══ RAW RECORDS ══
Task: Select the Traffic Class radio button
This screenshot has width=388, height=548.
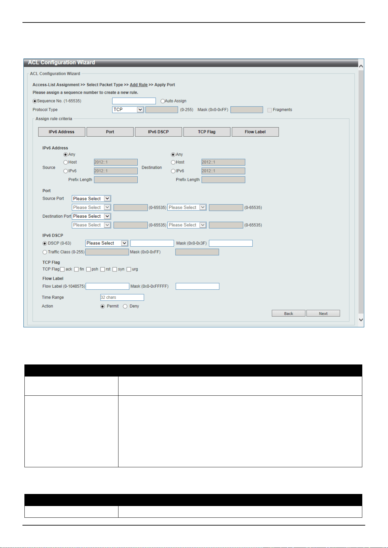Action: (45, 252)
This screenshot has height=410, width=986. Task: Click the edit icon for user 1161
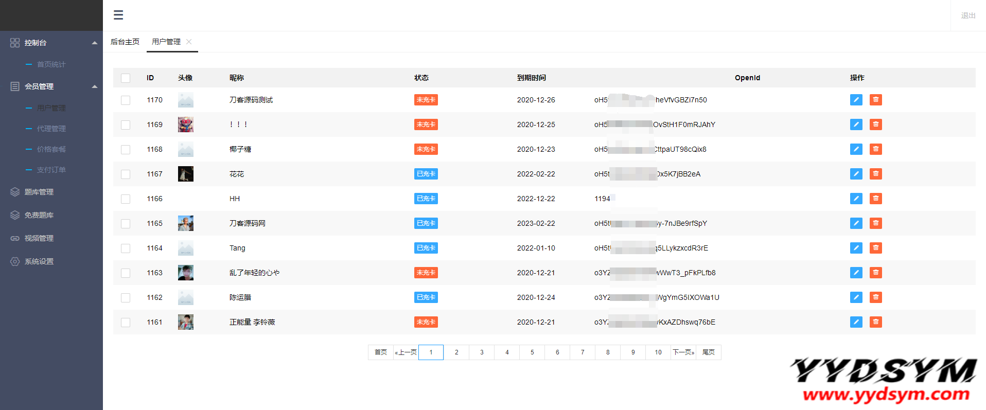856,322
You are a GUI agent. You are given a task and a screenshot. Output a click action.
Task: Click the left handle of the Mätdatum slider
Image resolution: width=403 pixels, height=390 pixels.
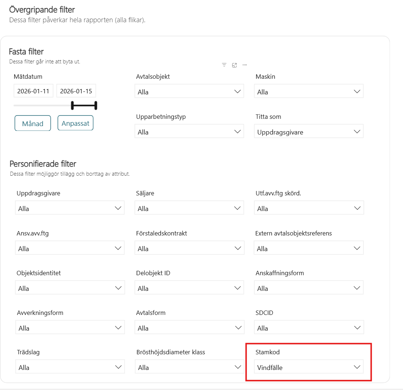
═══
▸ **EXERCISE INSTRUCTIONS**: Please write out the text of the entries above as a JSON list of strings, one string per line, with blank lines skipped. Leave the pictures out.

▸ **COMPLETE ANSWER**:
[
  "Task: Select the Traffic Class radio button",
  "This screenshot has width=388, height=548.",
  "Action: (45, 252)",
  "This screenshot has height=410, width=986. Task: Click the edit icon for user 1161",
  "856,322",
  "You are a GUI agent. You are given a task and a screenshot. Output a click action.",
  "Task: Click the left handle of the Mätdatum slider",
  "Image resolution: width=403 pixels, height=390 pixels."
]